> **Document passage**

Tuesday, October 5, 2010

Pecan Pie

I love this pecan pie. It is one of the best that I have ever eaten, even if I do say so myself.LOL


1 Cup Sugar
2/3 Cup White Corn Syrup
3 Eggs
1/4 Tsp salt
1/2 stick butter
1 Tsp. vanilla
1 Cup Pecans
1 Tbs. Flour
1 Unbaked pie shell

Combine sugar, butter & syrup in mixer until smooth. In a seperate bowl combine flour, salt and eggs together. Mix gently with a whisk. Add egg mixture to sugar mixture and gently whip with whisk until blended. Add vanilla and pecans and mix gently with whisk. Bake in unbaked pie shell in a preheated oven at 350 degrees for 1 hour.

Pumpkin Loaf

This recipe is soooo yummy. I don't even like pumpkin but I love this pumpkin loaf.LOL


3 Cups Sugar
2 Cups Pumpkin
1 Cup Oil
4 Eggs
1 Tsp. Cinnammon ( I use 2 tsp. because I love cinnammon)
1 Tsp Nutmeg (Optional)
3 1/2 Cups Plain Flour
2Tsp. Soda
2Tsp. Salt
1 Cup Water
1 Cup Pitted Prunes ( I like the bite size)

Entries giving target coordinates:
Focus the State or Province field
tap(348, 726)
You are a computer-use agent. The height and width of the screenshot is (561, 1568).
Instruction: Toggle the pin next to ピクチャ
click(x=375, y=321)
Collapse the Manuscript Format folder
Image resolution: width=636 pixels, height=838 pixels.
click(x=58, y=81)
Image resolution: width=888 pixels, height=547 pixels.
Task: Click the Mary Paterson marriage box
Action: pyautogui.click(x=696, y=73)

> **Aim**
Transcribe the passage of the recipe post that begins with the words containing "I love this pecan" and ends with "for 1 hour.".

> **Exercise solution**
I love this pecan pie. It is one of the best that I have ever eaten, even if I do say so myself.LOL


1 Cup Sugar
2/3 Cup White Corn Syrup
3 Eggs
1/4 Tsp salt
1/2 stick butter
1 Tsp. vanilla
1 Cup Pecans
1 Tbs. Flour
1 Unbaked pie shell

Combine sugar, butter & syrup in mixer until smooth. In a seperate bowl combine flour, salt and eggs together. Mix gently with a whisk. Add egg mixture to sugar mixture and gently whip with whisk until blended. Add vanilla and pecans and mix gently with whisk. Bake in unbaked pie shell in a preheated oven at 350 degrees for 1 hour.